Menurut cuplikan tentang swasembada pangan di bawah, berapa anggaran yang mendukung target swasembada pangan yang ditetapkan Presiden Prabowo Subianto?

→ CUPLIKAN TERPILIH:
━━━━━━━━━━━━━━━━

Ambisi Swasembada Pangan di Tengah Ancaman Kelaparan

  • Bagikan
Ambisi Swasembada Pangan di Tengah Ancaman Kelaparan
Ambisi Swasembada Pangan di Tengah Ancaman Kelaparan

MoneyTalk, Jakarta – Indonesia kini menghadapi tantangan besar dalam upaya mencapai swasembada pangan, sebuah ambisi nasional yang bertujuan untuk memenuhi kebutuhan pangan tanpa bergantung pada impor. Presiden Prabowo Subianto telah menetapkan target swasembada pangan dalam waktu 4-5 tahun, didukung anggaran sebesar Rp 139,4 triliun. Namun, di balik target ambisius ini, ancaman kelaparan dan ketahanan pangan yang rapuh menjadi sorotan utama. Berdasarkan data dan analisis Awalil Rizky, swasembada pangan bukan sekadar soal produksi yang melebihi konsumsi, tetapi juga mencakup kesejahteraan petani, akses masyarakat pada pangan yang cukup, serta kedaulatan pangan.

Swasembada pangan didefinisikan sebagai kondisi di mana produksi pangan domestik mampu memenuhi 90 persen kebutuhan nasional, sesuai standar FAO. Bagi Indonesia, swasembada pangan berarti tidak lagi bergantung pada impor, khususnya pada komoditas penting seperti beras, jagung, dan kedelai. Namun, produksi pangan dalam negeri menghadapi kendala signifikan, termasuk perubahan iklim, keterbatasan lahan, serta dukungan infrastruktur pertanian yang masih minim.

━━━━━━━━━━━━━━━━

→ DATA MASUKAN:

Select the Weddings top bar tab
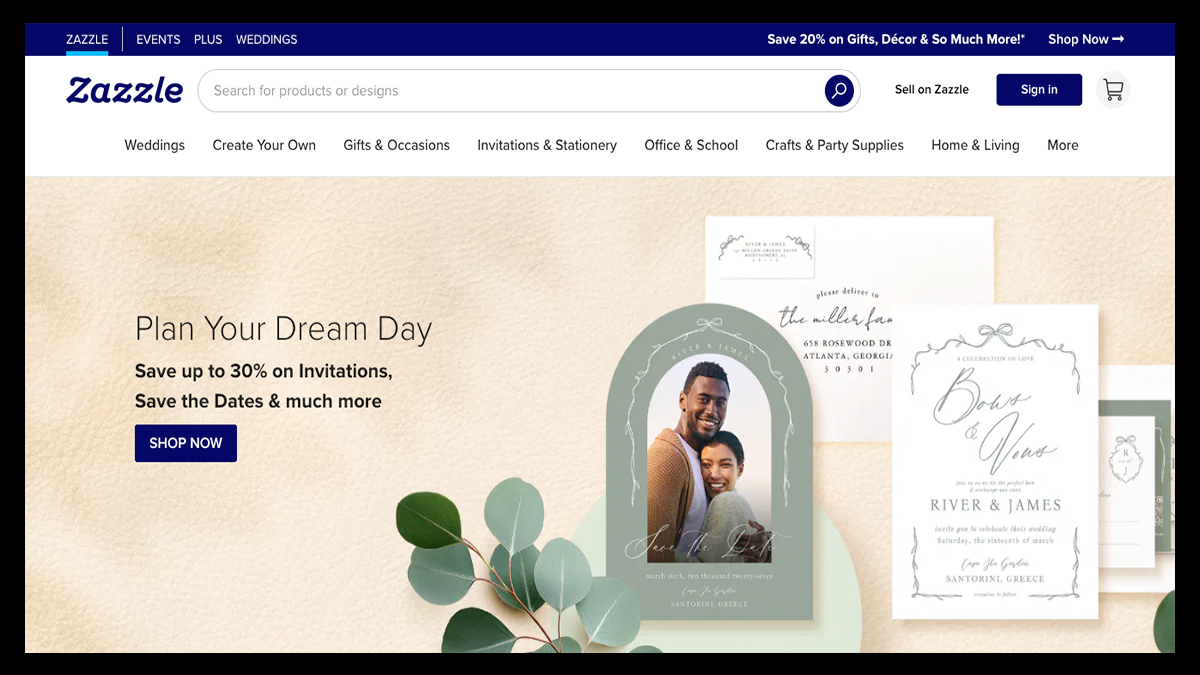The height and width of the screenshot is (675, 1200). point(266,39)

━━━━━━━━━━━━━━━━

→ HASIL TUGAS: Rp 139,4 triliun.